Data extracts START

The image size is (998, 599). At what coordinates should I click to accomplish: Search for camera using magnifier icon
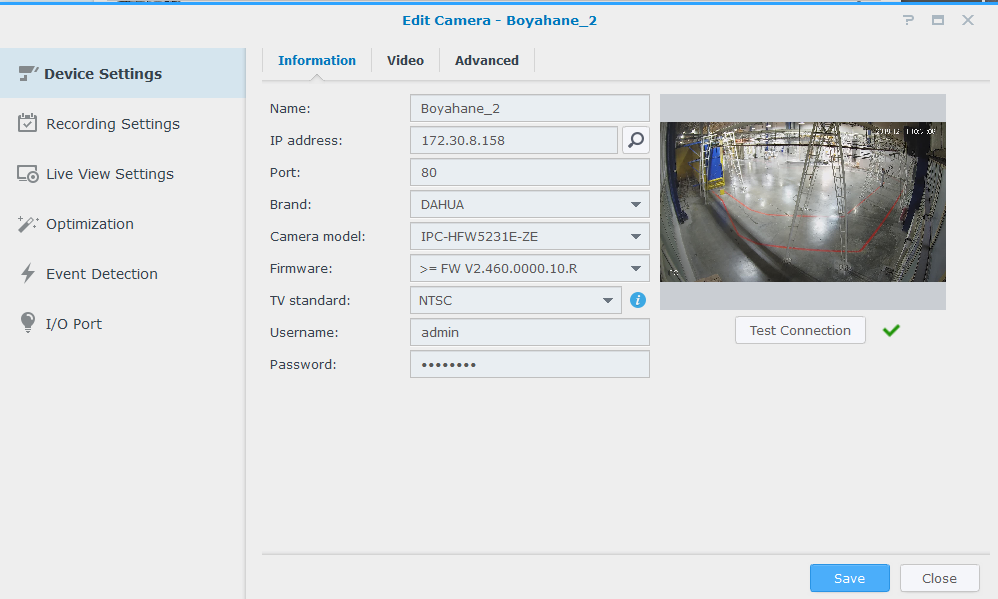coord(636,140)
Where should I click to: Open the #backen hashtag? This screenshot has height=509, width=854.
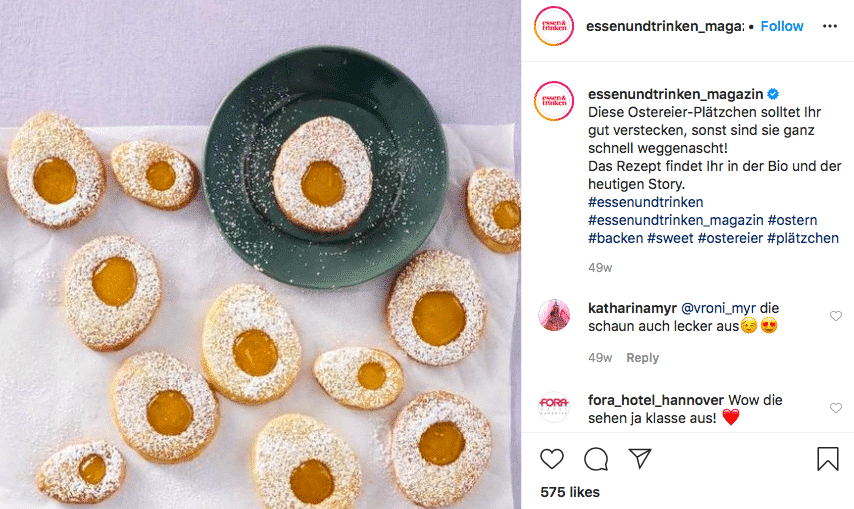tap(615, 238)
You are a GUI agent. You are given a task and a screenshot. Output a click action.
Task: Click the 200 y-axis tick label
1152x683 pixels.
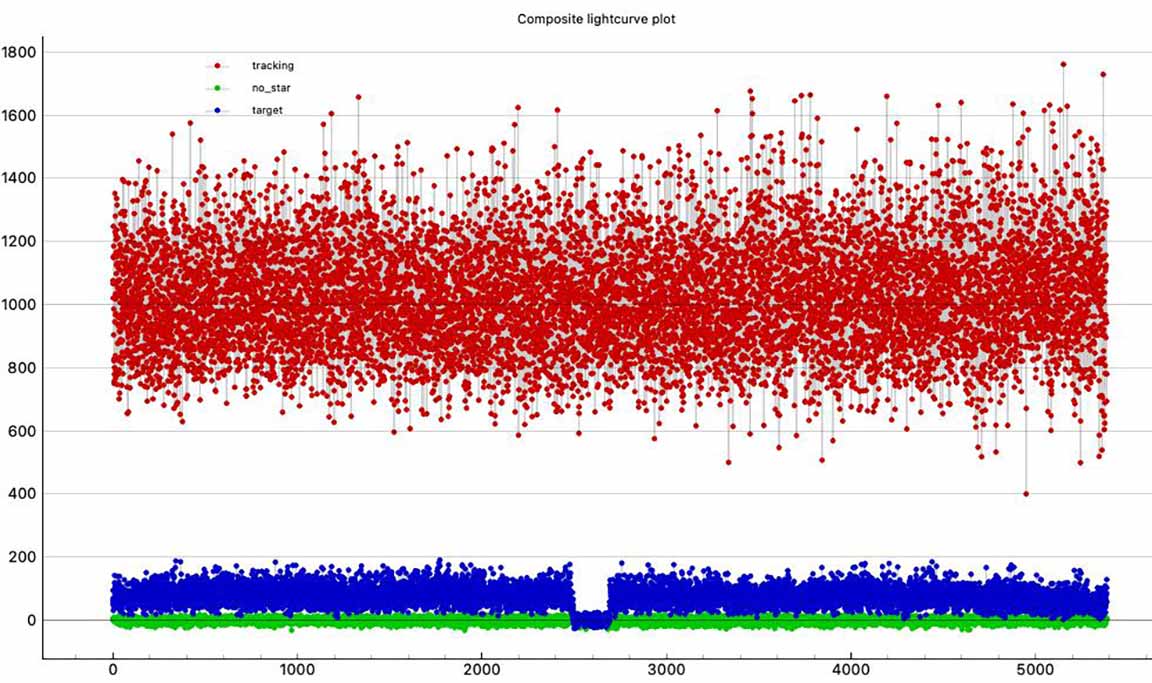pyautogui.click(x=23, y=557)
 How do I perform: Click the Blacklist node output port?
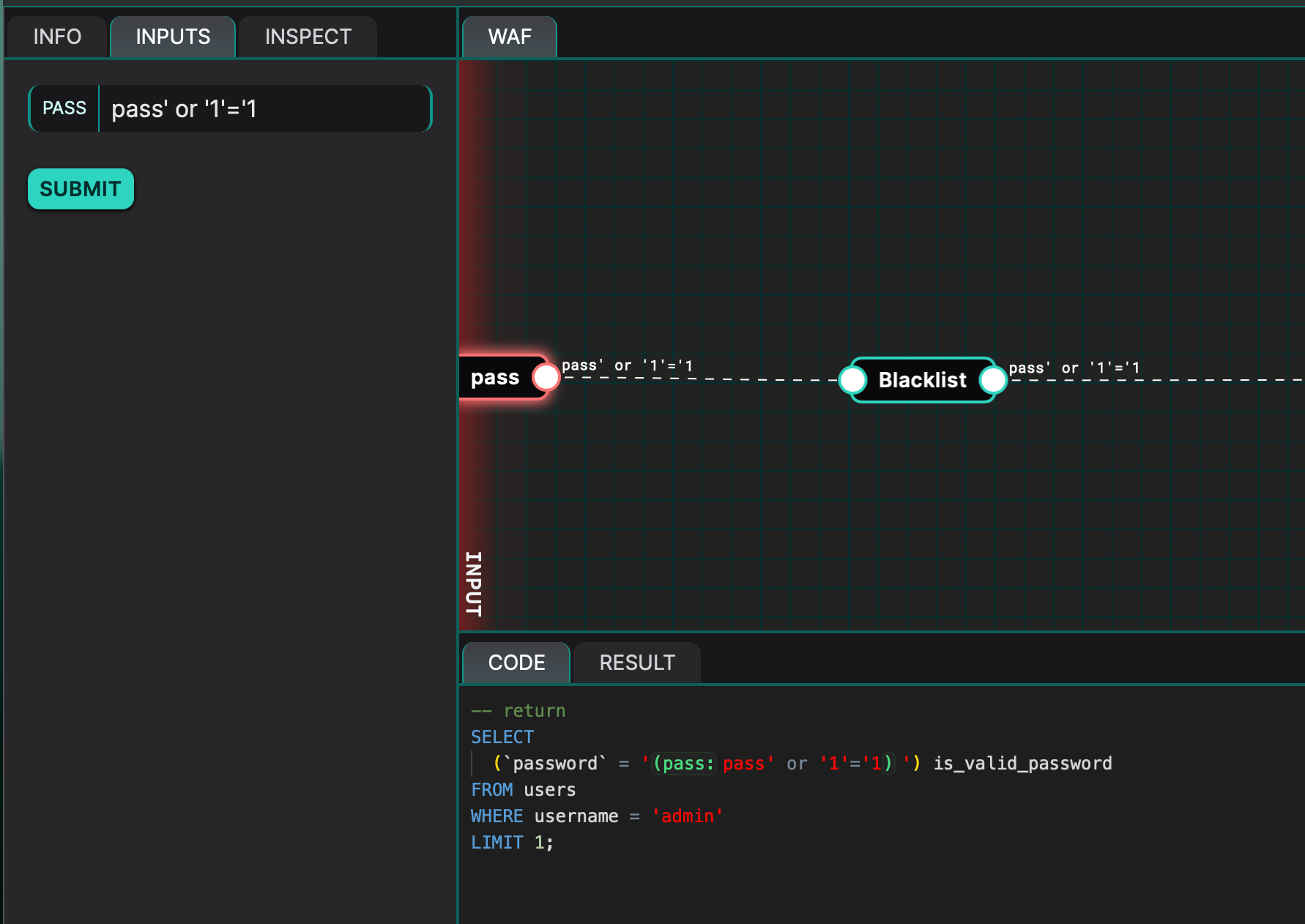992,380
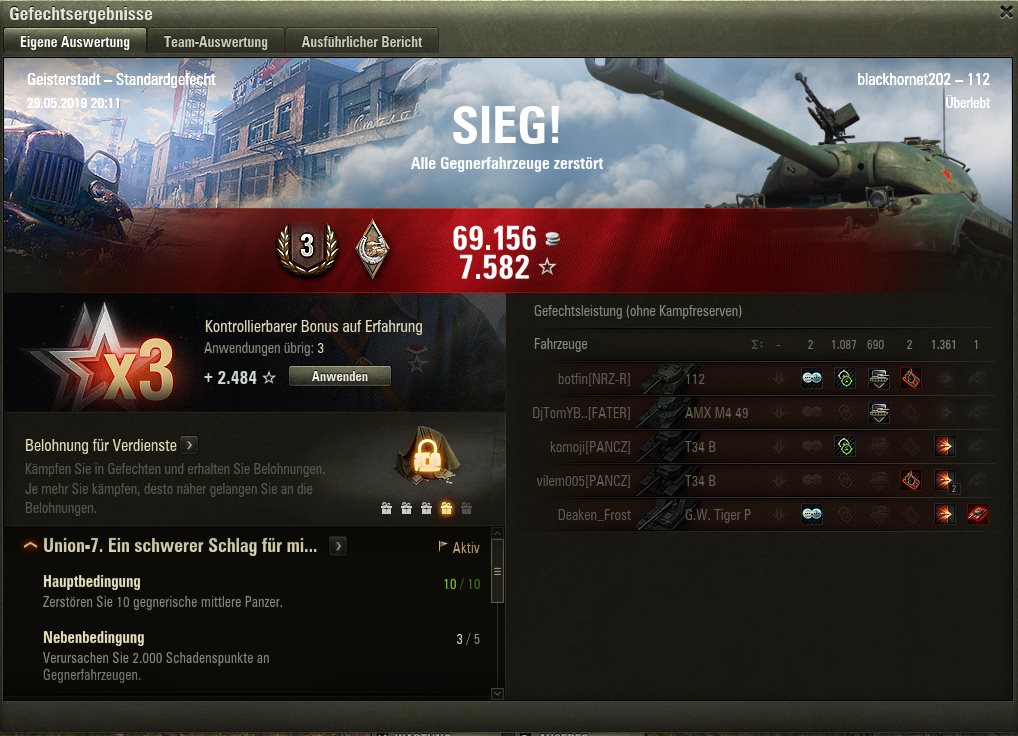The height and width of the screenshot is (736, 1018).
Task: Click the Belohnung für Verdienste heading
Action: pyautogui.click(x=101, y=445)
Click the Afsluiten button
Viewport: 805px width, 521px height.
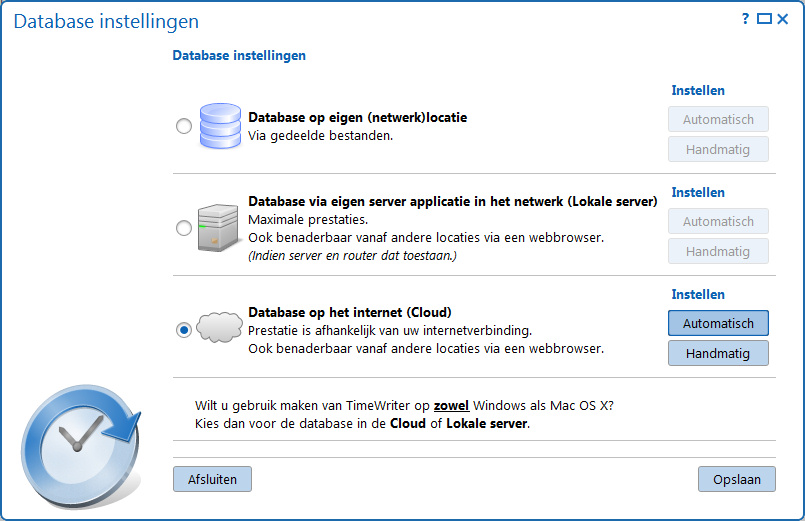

Data extracts END

▸ Required work
Your answer must be an exact transcription of the records above, minus the pictures.

▸ Expected answer
The image size is (998, 599). At what coordinates should I click to accomplish: Search for camera using magnifier icon
coord(636,140)
Where should I click to: Open the #backen hashtag? This screenshot has height=509, width=854.
tap(615, 238)
You are a GUI agent. You are given a task and a screenshot. Output a click action.
Task: Click the 200 y-axis tick label
1152x683 pixels.
pyautogui.click(x=23, y=557)
 How do I perform: Click the Blacklist node output port?
992,380
The height and width of the screenshot is (736, 1018).
Task: Click the Belohnung für Verdienste heading
Action: pyautogui.click(x=101, y=445)
Click the Afsluiten button
Viewport: 805px width, 521px height.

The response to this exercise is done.